Other nations have shown interest in the trainer, and it now also serves in the air forces of Egypt, Sri Lanka and Zimbabwe. While the plane primarily serves as a trainer, it can also be used in the ground-attack role. In export form the Karakorum-8 (K-8), the Basic Common Advanced Jet Trainer, is co-developed by Aircraft Manufacturing Factory (AMF), Pakistan Aeronautical Complex, Kamra, and China National Aero-Technology Import & Export Corporation (CATIC). 500 examples have been built since 1993.
Crew: Two pilots in tandem
Length: 11.6 m (38 ft 0 in)
Wingspan: 9.63 m (31 ft 7 in)
Height: 4.21 m (13 ft 9 in)
Empty weight: 2,687 kg (5,924 lb)
Max takeoff weight: 4,330 kg (9,546 lb)
Powerplant: Garrett/Honeywell TFE731-2A-2A turbofan, 16.01 kN (3,600 lb)
Armament: Option for 23 mm belly-mounted cannon
4 underwing hardpoints capable of 943 kg (2,078 lbs.) of ordnance, including PL-7 anti-aircraft missiles, bombs, or rockets
Maximum speed: 800 km/h (497 mph)
Range: 2,250 km (1,214 nautical miles)
Trumpeter’s JL-8 comes in gray and consists of 52 injection molded parts.
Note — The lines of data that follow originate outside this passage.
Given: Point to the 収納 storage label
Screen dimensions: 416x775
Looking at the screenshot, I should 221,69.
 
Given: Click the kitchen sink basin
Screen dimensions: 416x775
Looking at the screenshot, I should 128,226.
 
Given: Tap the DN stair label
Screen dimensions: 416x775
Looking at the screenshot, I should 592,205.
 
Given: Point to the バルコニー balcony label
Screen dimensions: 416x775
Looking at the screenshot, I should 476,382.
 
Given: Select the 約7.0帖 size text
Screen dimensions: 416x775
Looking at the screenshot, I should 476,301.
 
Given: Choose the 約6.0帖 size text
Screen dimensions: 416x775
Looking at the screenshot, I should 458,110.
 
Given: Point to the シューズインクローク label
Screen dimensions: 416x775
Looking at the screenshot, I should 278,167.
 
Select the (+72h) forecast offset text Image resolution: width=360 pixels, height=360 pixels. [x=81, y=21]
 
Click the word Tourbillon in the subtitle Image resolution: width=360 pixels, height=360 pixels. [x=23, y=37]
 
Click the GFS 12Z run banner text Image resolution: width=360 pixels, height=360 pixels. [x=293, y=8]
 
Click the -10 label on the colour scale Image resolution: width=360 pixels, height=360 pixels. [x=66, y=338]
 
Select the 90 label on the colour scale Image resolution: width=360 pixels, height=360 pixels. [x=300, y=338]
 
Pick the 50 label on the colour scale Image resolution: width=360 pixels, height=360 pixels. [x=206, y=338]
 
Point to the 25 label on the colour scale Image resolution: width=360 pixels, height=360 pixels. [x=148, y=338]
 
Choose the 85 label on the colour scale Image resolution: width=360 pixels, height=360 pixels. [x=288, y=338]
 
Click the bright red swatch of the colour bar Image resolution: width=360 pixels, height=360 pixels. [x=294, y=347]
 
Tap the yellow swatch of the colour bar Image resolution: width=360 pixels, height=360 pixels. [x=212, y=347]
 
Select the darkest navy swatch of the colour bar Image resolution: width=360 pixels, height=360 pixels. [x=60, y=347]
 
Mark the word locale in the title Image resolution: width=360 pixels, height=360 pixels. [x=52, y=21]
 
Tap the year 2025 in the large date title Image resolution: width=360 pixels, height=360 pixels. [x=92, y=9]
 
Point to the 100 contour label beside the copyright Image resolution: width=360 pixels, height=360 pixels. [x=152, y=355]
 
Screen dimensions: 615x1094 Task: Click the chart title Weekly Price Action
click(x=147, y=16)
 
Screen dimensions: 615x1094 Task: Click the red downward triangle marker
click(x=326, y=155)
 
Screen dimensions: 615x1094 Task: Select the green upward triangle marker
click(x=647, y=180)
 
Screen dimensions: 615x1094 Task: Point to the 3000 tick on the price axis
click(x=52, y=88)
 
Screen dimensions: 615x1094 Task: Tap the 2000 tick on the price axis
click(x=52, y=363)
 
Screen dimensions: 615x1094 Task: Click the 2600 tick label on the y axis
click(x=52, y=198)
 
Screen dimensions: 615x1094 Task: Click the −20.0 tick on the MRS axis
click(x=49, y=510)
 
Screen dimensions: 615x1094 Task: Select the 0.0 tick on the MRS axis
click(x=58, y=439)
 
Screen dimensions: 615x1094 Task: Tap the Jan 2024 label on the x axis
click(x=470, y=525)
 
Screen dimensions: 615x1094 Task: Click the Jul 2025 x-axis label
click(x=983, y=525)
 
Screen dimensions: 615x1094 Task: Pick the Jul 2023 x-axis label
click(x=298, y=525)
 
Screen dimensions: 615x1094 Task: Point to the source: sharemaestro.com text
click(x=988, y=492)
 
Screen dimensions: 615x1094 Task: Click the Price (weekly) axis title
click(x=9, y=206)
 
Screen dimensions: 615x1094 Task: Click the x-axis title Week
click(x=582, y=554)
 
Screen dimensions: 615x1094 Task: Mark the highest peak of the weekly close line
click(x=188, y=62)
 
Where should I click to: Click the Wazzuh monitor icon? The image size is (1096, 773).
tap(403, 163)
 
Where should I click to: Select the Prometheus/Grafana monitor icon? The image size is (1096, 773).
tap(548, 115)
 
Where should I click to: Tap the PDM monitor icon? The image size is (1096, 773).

It features engraved panel lines, highly detailed cockpit and landing gear, and boxed in wheel wells. There is engraved detail on the cockpit instrument panels and seats, and a two-piece canopy. Being primarily a trainer, it has few underwing stores except for a pair of fuel tanks and a twin barrel, 23mm cannon in a belly pod just forward of the leading edge of the wings. There are no pilot figures, and decals are provided for one of two PLAAF red and white trainers, or a more colorful red, white and blue Pakistani Air Force version.
The instructions are clear and well illustrated but contain no history whatsoever, and while high quality color illustrations are provided on a separate sheet for help with the different versions of decals, there is nothing to indicate what unit or nation is employing the different versions. Only through online research was I able to establish what Air Force the Pakistani version belonged to. Although the instructions lack historical details, this is a very detailed kit of what is now China’s primary military jet trainer, and a noteworthy addition for modelers looking to add something a little different to their inventory. Highly recommended.